Region 16 Updates

Accessing the NDIS

Region 16 Pam Anderson - Friday, September 01, 2017
Accessing the NDIS Permanent and significant disability One of the requirements needed to access the NDIS is evidence of what the NDIS calls a permanent and significant disability.  The NDIS defines a permanent and significant disability as having all of the following factors:
  • The person has an impairment or condition that is likely to be permanent (i.e. it is likely to be lifelong)
  • The impairment of the person substantially reduces their ability to participate effectively in activities, or perform tasks or actions
  • The person’s impairment affects their capacity for social and economic participation
  • The person with disability is likely to require support under the NDIS for their lifetime

During the NDIS Access process people with disability need to complete some documents to show they are eligible for the scheme.  The “Evidence of Disability Form” is one of these documents.   People with disability who currently receive supports via designated State or Territory Government programs, will enjoy a streamlined process to access the NDIS.  

People in “Defined Programs” will be contacted directly by the NDIS National Access Team, who should already have most of their relevant information.  It is hoped that this means people already approved for support in their State or Territory will get into the NDIS quickly.  Similarly, the NDIS Access process includes a “List A” of conditions that the NDIS accepts will mean people will be eligible for the NDIS.   

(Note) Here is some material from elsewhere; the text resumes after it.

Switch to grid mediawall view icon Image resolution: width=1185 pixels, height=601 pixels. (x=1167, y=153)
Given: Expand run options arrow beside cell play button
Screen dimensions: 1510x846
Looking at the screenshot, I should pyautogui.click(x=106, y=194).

People with an impairment or condition on List a will also get a streamlined accede to complete Part C of the Evidence of Disability Form. This makes the NDIS Access process a quicker and less stressful experience for those with List a conditions.  There is also a “List B” of conditions, which usually include permanent impairments where the functional capacity of the person is variable, and the NDIS requires further assessment and evidence of their disability before the person can be accepted as an NDIS Participant.  

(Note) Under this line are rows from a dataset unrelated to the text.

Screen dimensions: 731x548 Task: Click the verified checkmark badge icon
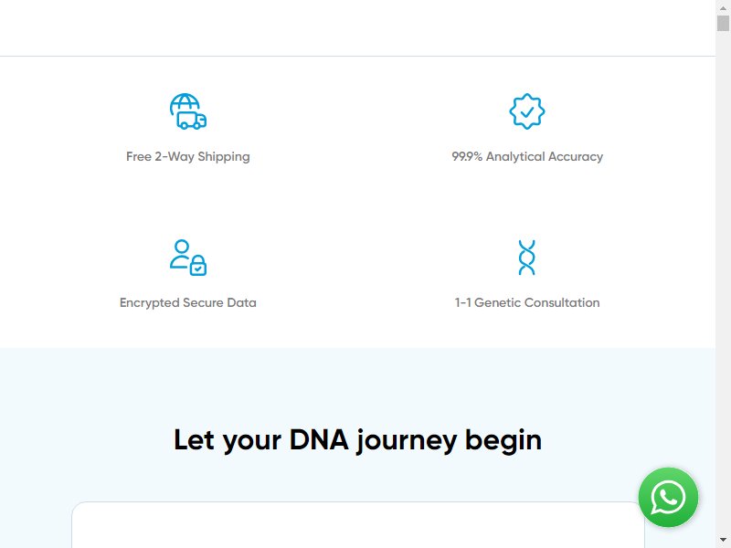(527, 111)
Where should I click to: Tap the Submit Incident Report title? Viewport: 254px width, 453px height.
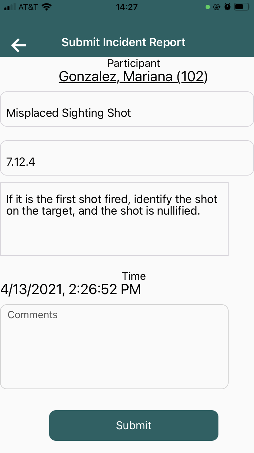(x=124, y=42)
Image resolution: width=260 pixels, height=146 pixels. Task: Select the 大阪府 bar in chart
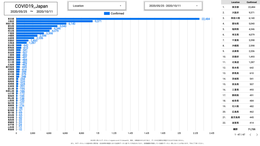click(54, 21)
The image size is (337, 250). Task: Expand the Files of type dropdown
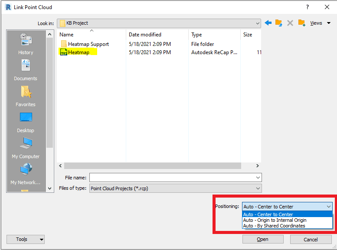click(x=258, y=188)
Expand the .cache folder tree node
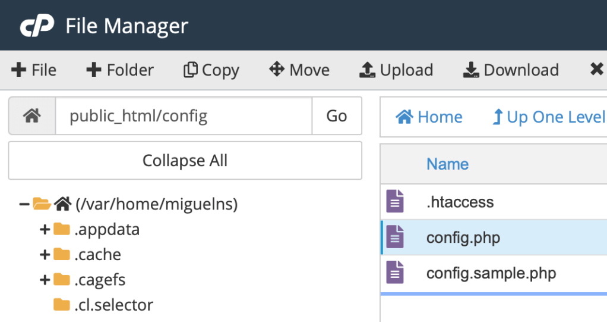Viewport: 607px width, 322px height. [x=45, y=255]
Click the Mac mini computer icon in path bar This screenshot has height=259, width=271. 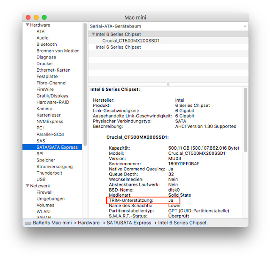click(28, 223)

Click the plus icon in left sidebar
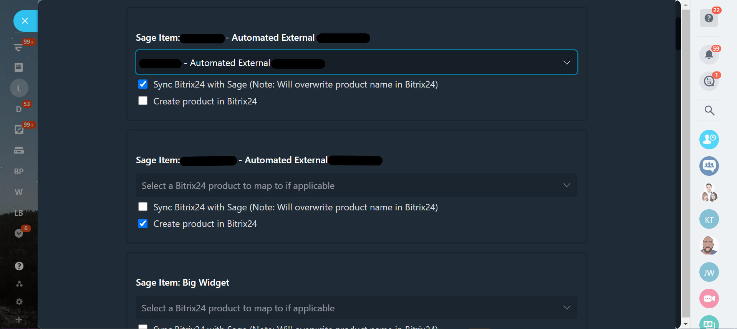19,319
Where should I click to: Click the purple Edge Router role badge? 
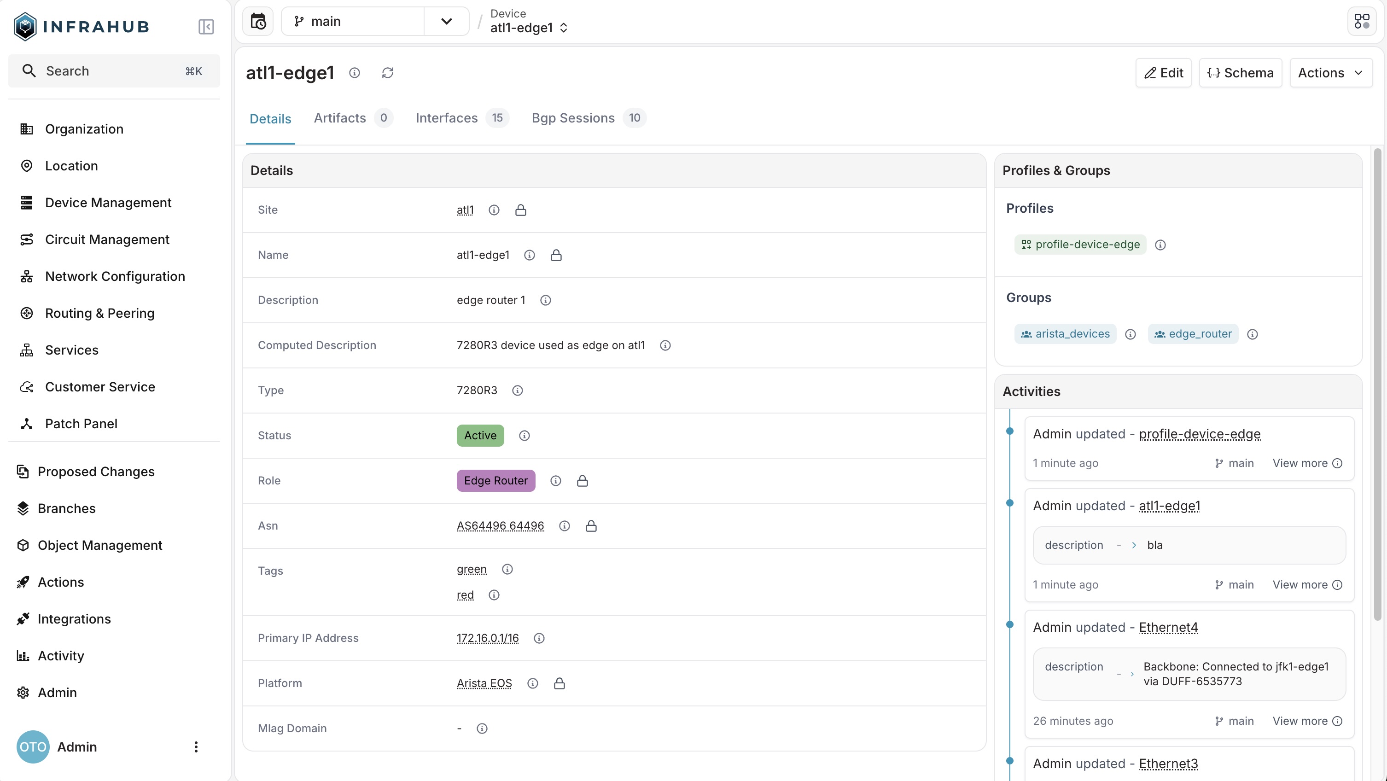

This does not mean people with List B conditions are not eligible for, or won’t get into the NDIS; it simply means they must complete more of the Evidence of Disability Forms than those with a List a Condition need to. It is important to know that the NDIS places more importance on the “functional capacity” of a person with disability, rather than their specific diagnosis of disability or illness.  

This means the NDIS looks at what supports a person with disability needs to live an “ordinary life: and not the health effect of their disability or illness.  As a result, when people with disability are collecting evidence to access the NDIS, it may be just as appropriate to collect it from allied health professionals such as physiotherapists and occupational therapists, as from doctors or other medical professionals.

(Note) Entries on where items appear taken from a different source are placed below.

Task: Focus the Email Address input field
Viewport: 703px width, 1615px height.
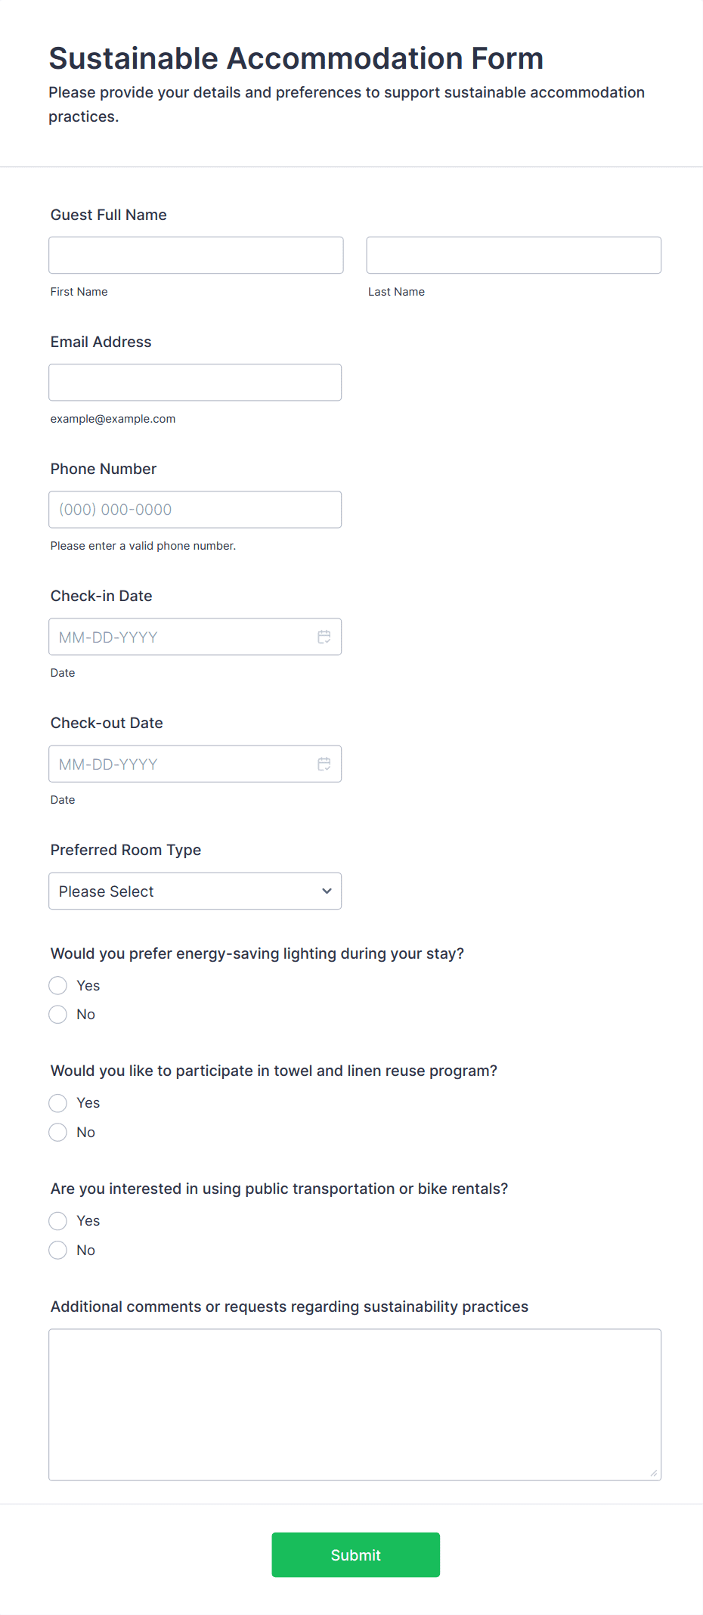Action: pos(195,382)
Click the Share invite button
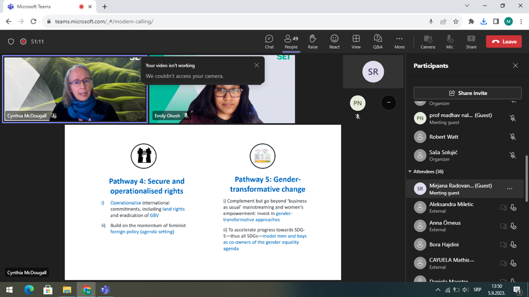 [x=467, y=93]
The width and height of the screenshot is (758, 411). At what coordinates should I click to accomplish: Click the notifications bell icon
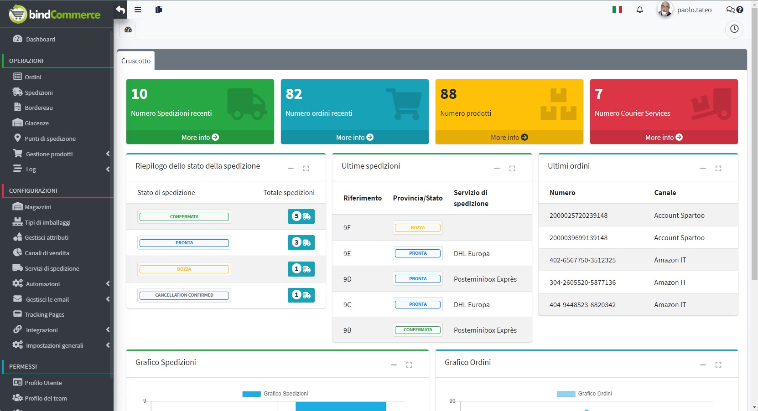click(x=639, y=9)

How will the process work when the NDIS is available?

People with disability who are already accessing services from a State or Territory Government may be automatically eligible for NDIS, meaning they meet the access requirements.  The NDIS calls these state and territory government services “Defined Programs” For example people with an Individual Support Package (ISP) in Victoria, or people in NSW accessing services from EnableNSW. 

The purpose of Defined Programs is to make the transition easier for people who are already eligible for similar support programs they have been accessing through states and territories.  For example. Those who are in Defined Programs do not need to fill out as much paperwork as those who are not.  Another benefit of the easier access to the NDIS for those in Defined Programs is that it will make the process of accepting the large number of new NDIS Participants easier to manage for the NDIS itself.  Those people with disability who are not in any Defined Programs, or are not accessing any services at all will need to go through the standard NDIS Access process. 

  • It is important to know that the NDIS is not income support.  The Disability Support Pension (DSP) is for Australians with a physical, intellectual or psychiatric disability unable to work for more than 15 hours per week because of their disability.  The only change with a DSP will be mobility allowance as this will now be the NDIS responsibility and should be included in your plan...

Once the National Access Team of the NDIS has confirmed a person with disability meets the initial NDIS Access requirements, or the person is in a Defined Program, they will become an NDIS participant.

After this process, a different NDIS representative (LAC) will contact the NDIS participant to go through the process of getting an approved NDIS First Plan.  Three steps are needed before the NDIS participants receives an approved NDIS First Plan:

  1. Getting Plan Ready (working out support needs)
  2. The Planning Conversation
  3. NDIS Plan Approval

 Please note the first plan will focus primarily on specific support needs of the participant.  The second plan will add aspirations, getting a job, etc.